The Architects Collaborative, Tufts University Chemistry Research Building, 1965. Elevation photo of the Tufts University Chemistry Research Building, completed 1965. Published in “Progressive Architecture,” April 1965 (p. 181). Courtesy Richard Reens

This gallery exhibition and accompanying digital wiki tool displays and makes accessible the authors’ significant original documentation, mapping, and historical study of the vast architectural output of The Architects Collaborative (TAC). The authors have combed archives, historical architectural publications, office records, property databases, genealogy tools, and many other sources to compile and geotag hundreds of previously-unpublished built projects by TAC. This body of work shows the normalization of radical precepts of modernism into vernacular, especially in the building types of schools, housing, and healthcare. Founded in 1945 by eight equal partners, TAC was the largest exclusively architectural office in the US by the 1970s. Their internal record lists about 1,500 jobs (194583), although only a handful of these are commonly known. This project seeks to trace the mainstreaming of the subtly political modernism that the group so carefully used to both erase as style and embrace as philosophy.

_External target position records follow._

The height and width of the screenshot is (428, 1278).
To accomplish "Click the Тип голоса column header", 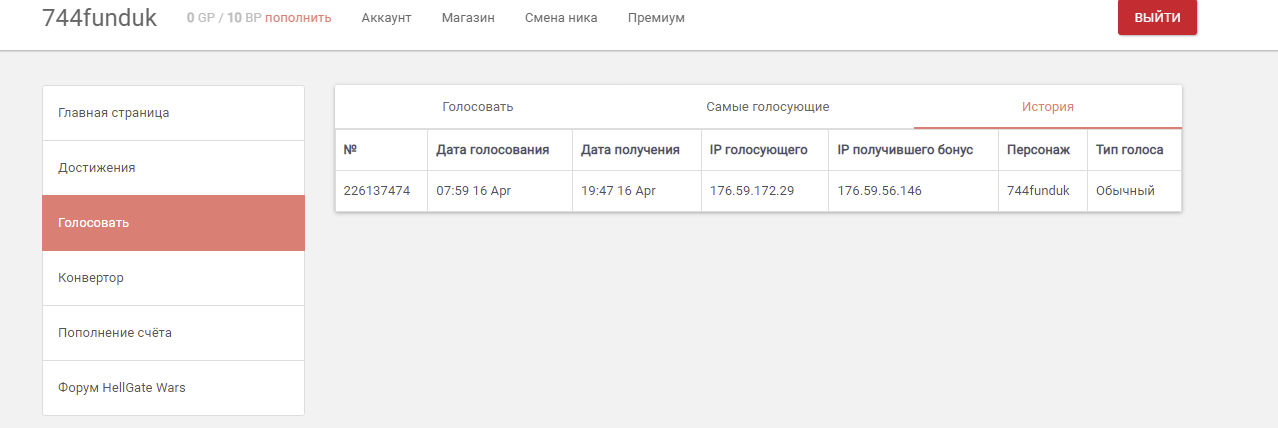I will coord(1129,150).
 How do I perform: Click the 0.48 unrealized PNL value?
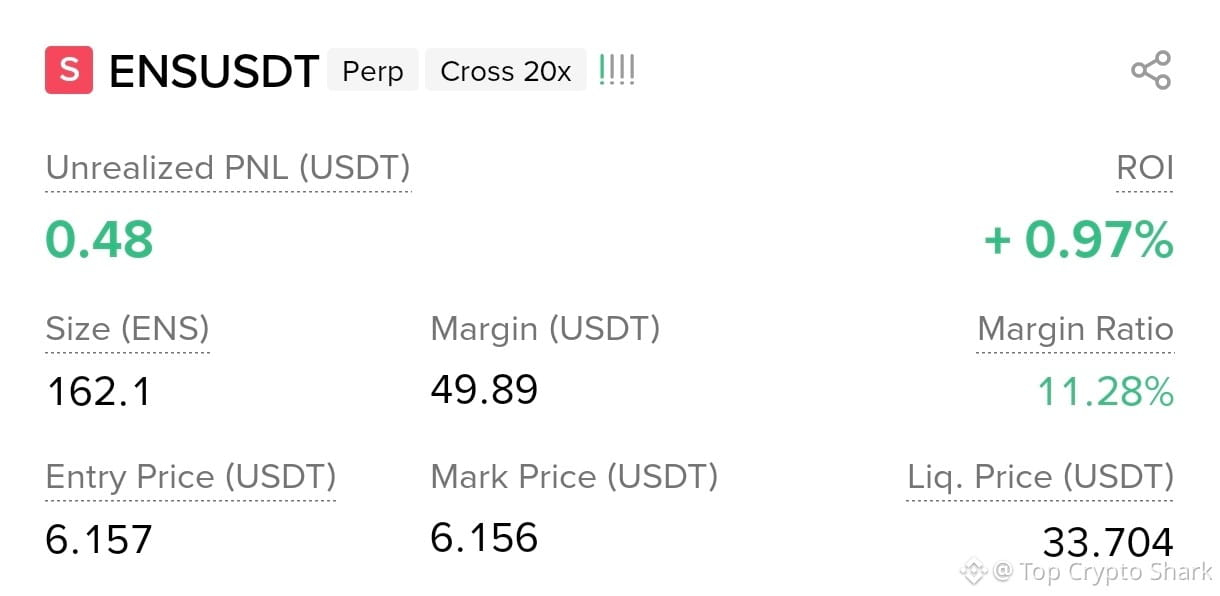(x=99, y=240)
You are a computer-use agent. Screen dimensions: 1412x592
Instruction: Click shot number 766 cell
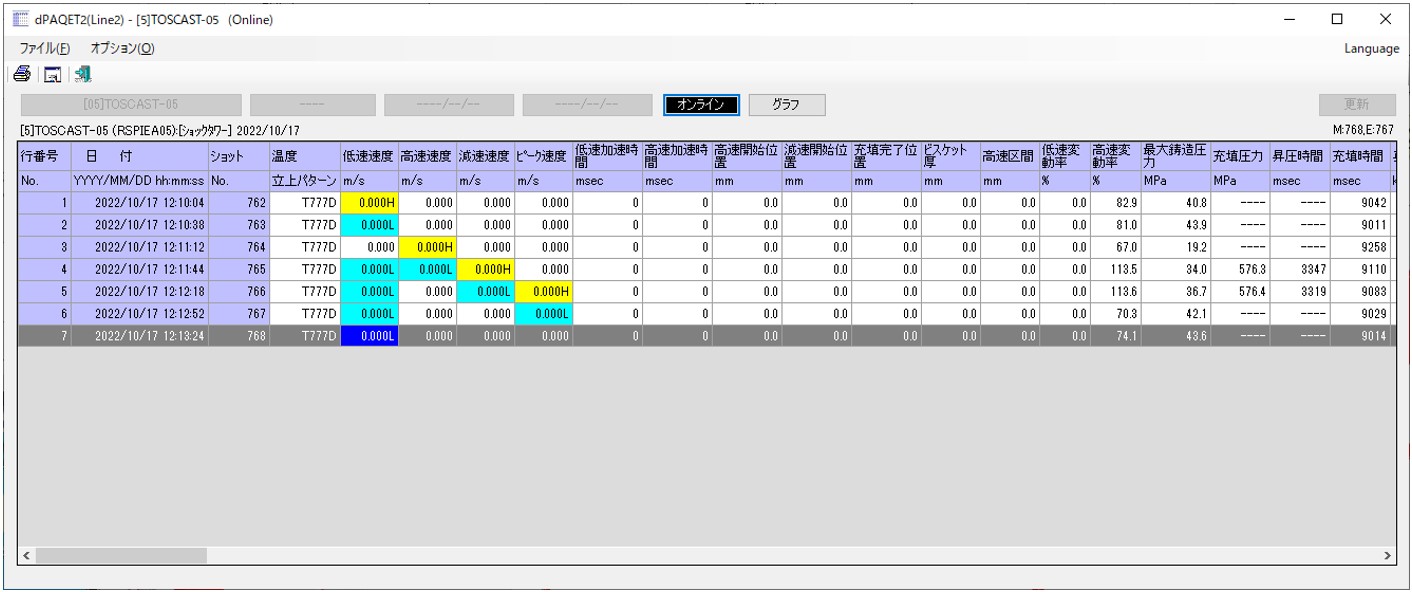(237, 291)
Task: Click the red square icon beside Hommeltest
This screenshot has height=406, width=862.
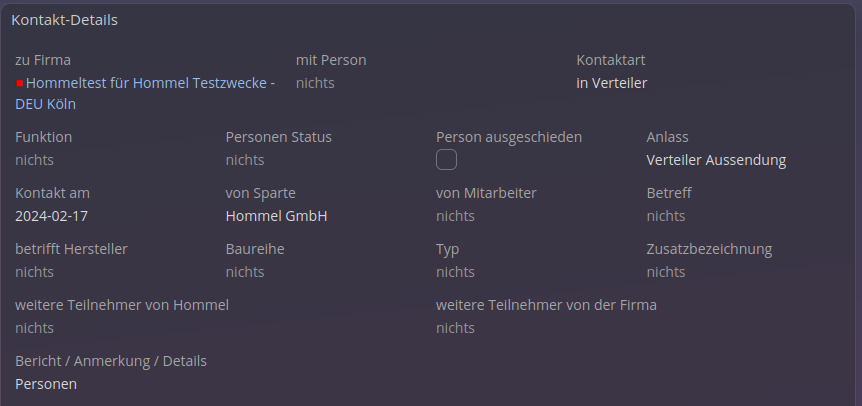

Gabriel Cira is a licensed architect and historic preservation consultant based in Massachusetts. He is a professor in the history of art at MassArt, where he teaches the longstanding architecture of Boston course; he also teaches community-engaged practice courses at Boston Architectural College, and has also taught at Massachusetts Institute of Technology and the University of Tokyo. Cira’s work and research focuses on historic preservation, vernacular/popular histories, ecological resilience, accessibility and preservation, and infrastructure history. He is also a project organizer for The Architecture Lobby’s Cooperative Network project, a group that works on the transformative power of collaborative and cooperative modes of practice and firm ownership in architecture.

James Heard received his bachelor’s of architecture degree from Virginia Tech and is currently pursuing a master’s of science in architecture studies with a focus in history, theory, and criticism at Massachusetts Institute of Technology (MIT). He is a licensed architect and cofounded uxo architects, a Los Angeles-based worker-owned and cooperatively operated architecture practice. In addition to practicing, he has published on the ways in which the profession is complicit in the production of racist border infrastructure and the implementation of cooperative models of practice in architecture. He is an active member of The Architecture Lobby and was the organization's former national design coordinator.